I never wrote anything in Filipino that I publicly shared, but I’ll give my shot at it now because sometimes, it just seems so much more relieving to express in my own native tongue. Although, I’m not exactly good at it— as I never really was good in writing whichever language I choose— it’s about time to try. I’m sorry if you can’t seem to understand, but I’ll try to translate if you really want to know what it’s about. (I also apologize but I swear to update my cobwebbed Tumblr once I’m through with all the work I have to accomplish)
Ilang araw at gabing walang ginagawa kung hindi kumayod at maghirap sa gawaing pampaaralan— binubuno ang mga gabing walang tulog at kinakarga ang katawang ka’y bigat sa umaga para lamang maranasan muli ang dusa sa buong magdamag. Trahedya kung maituturing ang buhay na walang inatupag kung hindi ang eskwelahan ngunit sa puntong ito, eto lamang ang hinihingi ko— ang magpagod upang makalimot, upang piliting ibaon ang mga alaalang kahit kailan man ay hindi na masusulyapang mamuhay muli, at upang hindi maranasan ang sakit na dinulot ng nakaraan at ang hindi pagbalik nito.
Hindi pa rin ako nakasusunod sa panahon— sadyang nakapako ang buong pagkatao sa isang masayang pagkakataong naranasan na makapiling siya. Hindi ko matanggal ang aking piglas sa isang panahon na kahit minsan ay aking natikman. Kahit man pilit na pakawalan ang nakaraan at kalimutan ang lahat ng naramdaman, nagbabalik at nagbabalik ito upang yanigin ang akalang mapayapa at nanahimik nang puso. Bumabalik ang kirot, ang sakit na wala na ang lahat; na wala na ang dating pinanghahawakan, na wala na ang dating mundong ginagalawan, na kahit kailanman ay hindi na mabibitawan ang mga salitang nag-uumapaw ng pagmamahal at saya. Nagbubukas ang mga sugat na pilit hinihilom, at nagdurugo ulit ang mga ito ng lungkot at delubyong mas mahirap pang puksain.

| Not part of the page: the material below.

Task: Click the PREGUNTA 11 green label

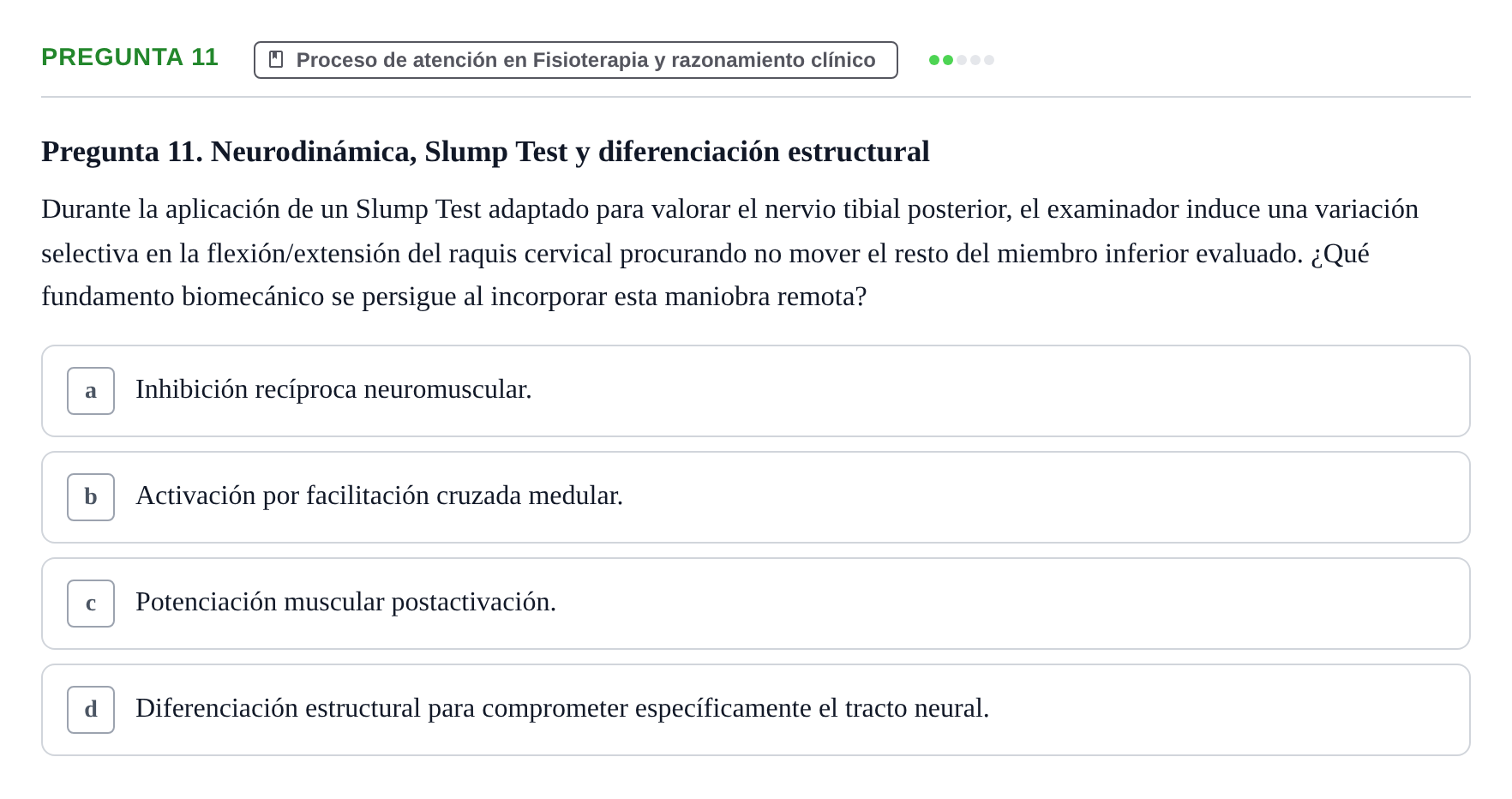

Ngunit kahit nawaksi at nabura na ang kahit anumang pag-asang maibalik ang lahat, hindi ako sumusukong makita muli ang liwanag, ang ningning na ang lahat ay muling magbabalik-ligaya. Ako ang tanga, ang bobong humihiling pa rin sa Panginoon para sa isang himala. Na kahit mapagod ang Maykapal na dinggin ang mga panalangin ko, hindi ako mawawalan ng ganang sumuko. Kahit man isang siglo o milenya ang abutin, maghihintay ako. Maghihintay akong bumalik ang hiwaga.

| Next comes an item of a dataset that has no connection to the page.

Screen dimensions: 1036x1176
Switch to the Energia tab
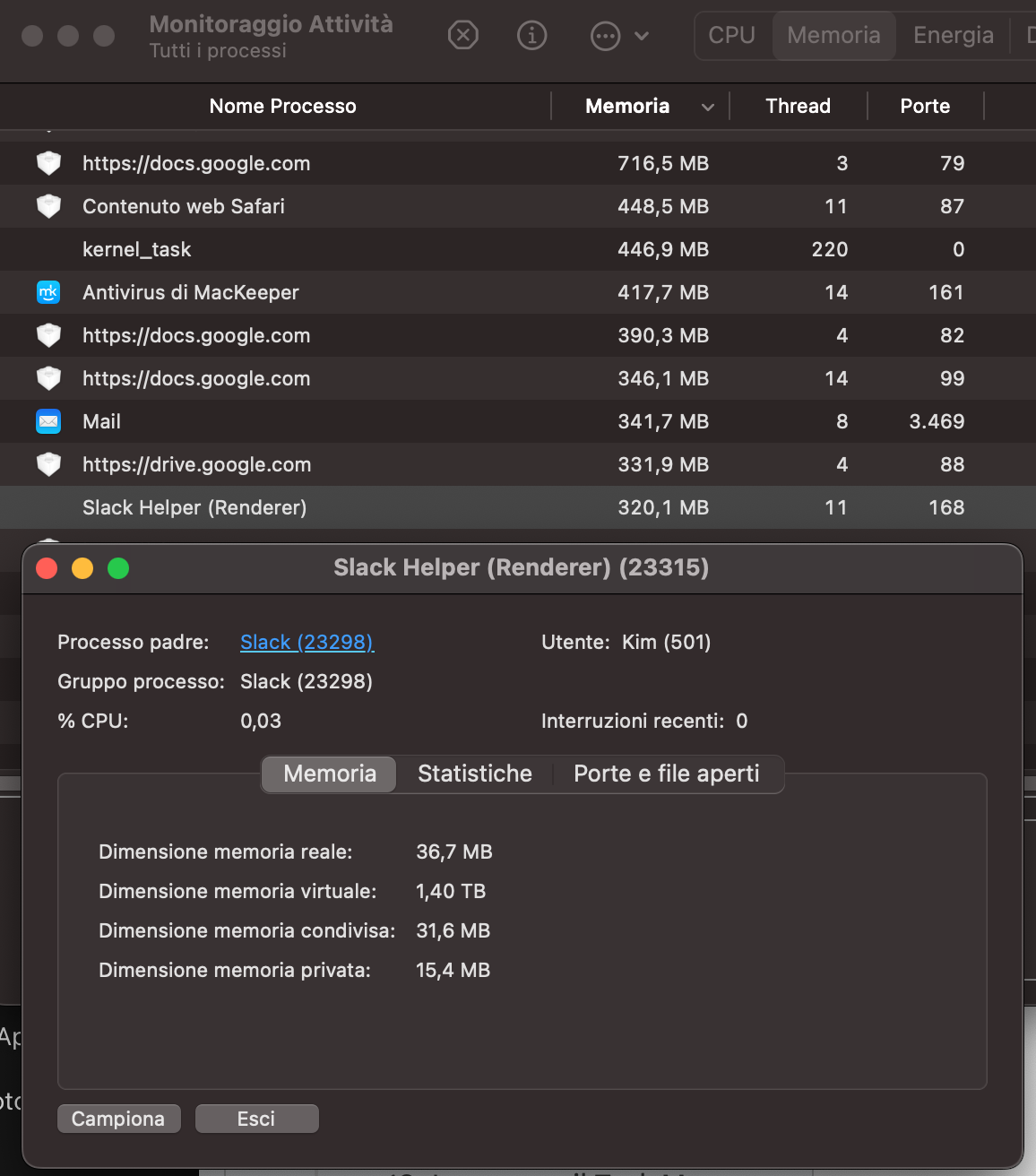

In brutal honesty, I will have to admit, dear anonymous reader, that I am on the verge of flooding my eyes with tears that I never meant or intended to shed. I loathe the fact that after putting through so much effort in fighting my feelings and sentiments which have been so, so strong, I still cannot win the battle I’ve been struggling with for almost three years. In the circumstance I am in now, I have no other comfort but to write everything out.
You see, dear reader, I have really been doing all that I can to forget and move on with my life in free and high spirits. I have been re-channeling the “me” almost three years ago just so I can get through with what I am experiencing now. I have been pampering myself, and even releasing all my energies in academic and extra-curricular work and exercise, because in these methods I have always known I am going to get more than what I deserve. But I guess certain feelings, certain situations mutate into something much stronger that what I am doing now really doesn’t seem to be working.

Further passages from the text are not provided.